The `extract()` function returns basic information about the volumes:

* long name (all books in the volume)
* short name (used to name its directory on disk)
* location of the volume dataset on the filesystem

In [8]:
if volumes:
    for (name, loc) in volumes.items():
        print(f"volume {name:<24}: at {loc}")
else:
    print(volumes)

volume tiny                    : at /Users/dirk/github/etcbc/bhsa/_local/tf/2021/tiny
volume small                   : at /Users/dirk/github/etcbc/bhsa/_local/tf/2021/small
volume medium                  : at /Users/dirk/github/etcbc/bhsa/_local/tf/2021/medium


# Load all volumes

We use the result of the `extract()` function to find and load all volumes.

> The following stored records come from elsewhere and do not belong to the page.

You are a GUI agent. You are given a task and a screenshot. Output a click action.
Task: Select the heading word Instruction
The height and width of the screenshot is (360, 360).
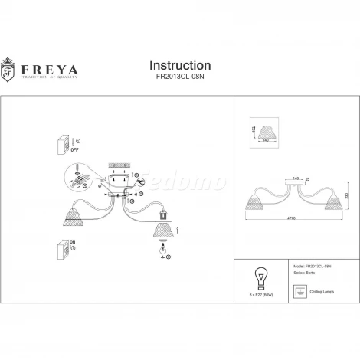coord(178,66)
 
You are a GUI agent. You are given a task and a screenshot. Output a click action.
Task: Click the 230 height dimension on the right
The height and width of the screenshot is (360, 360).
coord(349,195)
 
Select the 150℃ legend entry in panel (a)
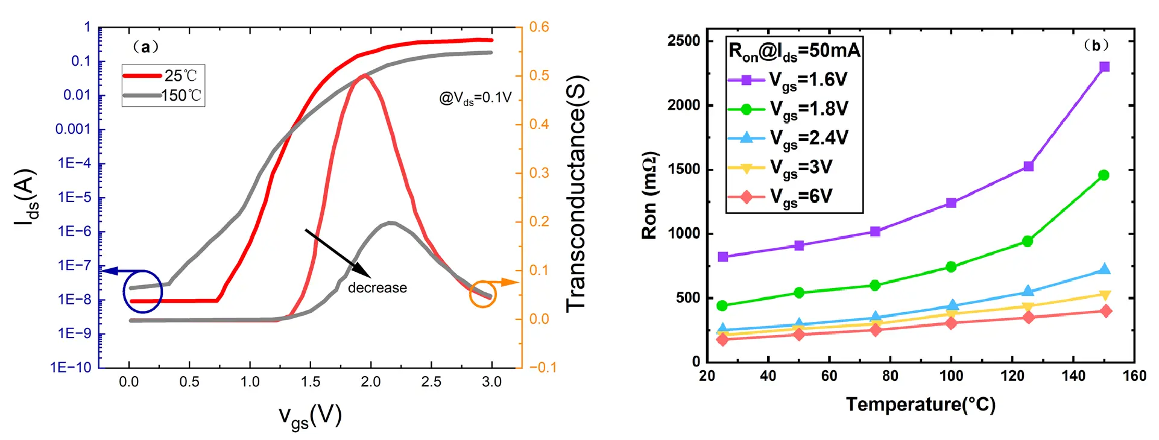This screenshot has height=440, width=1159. click(x=163, y=95)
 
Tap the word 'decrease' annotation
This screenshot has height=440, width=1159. click(x=377, y=288)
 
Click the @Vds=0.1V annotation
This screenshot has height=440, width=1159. click(x=475, y=98)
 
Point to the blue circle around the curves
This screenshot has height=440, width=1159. click(x=143, y=292)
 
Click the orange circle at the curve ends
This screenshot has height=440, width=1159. click(x=482, y=294)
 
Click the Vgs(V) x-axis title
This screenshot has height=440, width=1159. click(x=310, y=416)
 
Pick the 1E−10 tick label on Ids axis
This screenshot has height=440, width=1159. click(x=71, y=368)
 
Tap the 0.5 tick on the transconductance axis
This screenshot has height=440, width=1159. click(x=539, y=76)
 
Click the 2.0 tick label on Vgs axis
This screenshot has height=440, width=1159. click(x=370, y=382)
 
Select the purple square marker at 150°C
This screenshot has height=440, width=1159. click(x=1104, y=67)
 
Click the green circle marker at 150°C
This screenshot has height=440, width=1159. click(x=1104, y=175)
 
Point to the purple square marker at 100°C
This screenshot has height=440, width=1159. click(x=951, y=203)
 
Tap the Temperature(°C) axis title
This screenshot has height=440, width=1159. click(x=920, y=404)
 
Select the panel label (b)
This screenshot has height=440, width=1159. click(x=1096, y=46)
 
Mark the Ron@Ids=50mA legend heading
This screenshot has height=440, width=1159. click(x=794, y=51)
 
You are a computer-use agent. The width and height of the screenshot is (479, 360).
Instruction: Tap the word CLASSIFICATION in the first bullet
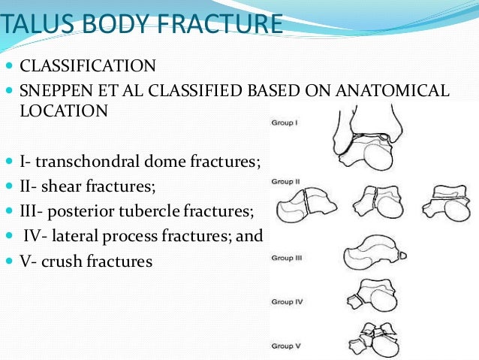[88, 65]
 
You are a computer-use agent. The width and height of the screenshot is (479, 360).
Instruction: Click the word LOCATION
[64, 110]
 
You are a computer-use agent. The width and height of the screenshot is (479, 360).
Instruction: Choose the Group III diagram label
[286, 258]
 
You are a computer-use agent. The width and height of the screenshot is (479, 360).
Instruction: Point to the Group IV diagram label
[286, 302]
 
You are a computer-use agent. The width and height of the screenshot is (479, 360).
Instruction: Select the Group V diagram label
[285, 346]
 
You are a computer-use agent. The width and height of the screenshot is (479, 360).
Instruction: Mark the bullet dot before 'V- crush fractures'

We now get one TF-api handle per volume.

## owork

Note that each volume has an extra feature: `owork`. Its value for each node in a volume dataset
is the corresponding node in the *original work* from which the volume is taken.

If you use the volume to compute annotations,
and you want to publish these annotations against the original work dataset,
the feature `owork` provides the necessary information to do so.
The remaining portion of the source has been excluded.